▶ _Records to process_:
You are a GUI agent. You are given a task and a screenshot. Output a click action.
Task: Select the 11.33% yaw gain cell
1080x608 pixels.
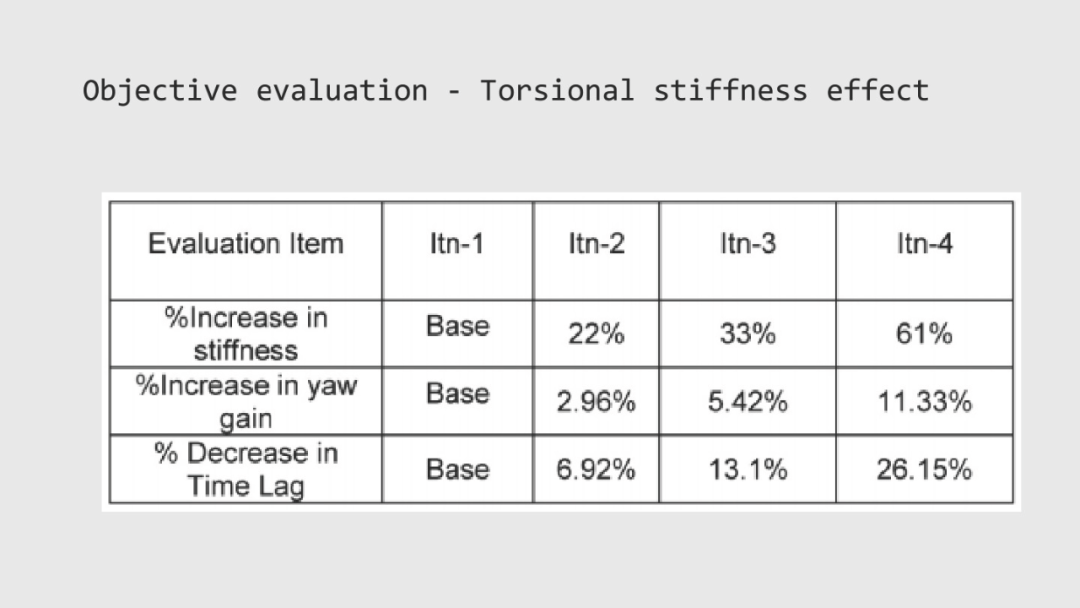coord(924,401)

...

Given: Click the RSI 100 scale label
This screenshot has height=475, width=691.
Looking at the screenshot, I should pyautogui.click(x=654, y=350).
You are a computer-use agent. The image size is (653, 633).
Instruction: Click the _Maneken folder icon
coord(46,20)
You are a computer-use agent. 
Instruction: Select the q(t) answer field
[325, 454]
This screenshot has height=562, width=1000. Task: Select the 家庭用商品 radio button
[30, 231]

▶ _Task requirements_:
Where the word "computer" occurs in a line of the records, copy that line.

▶ _Result_:
You are a computer-use agent. The image size is (653, 633).
You are a computer-use agent. 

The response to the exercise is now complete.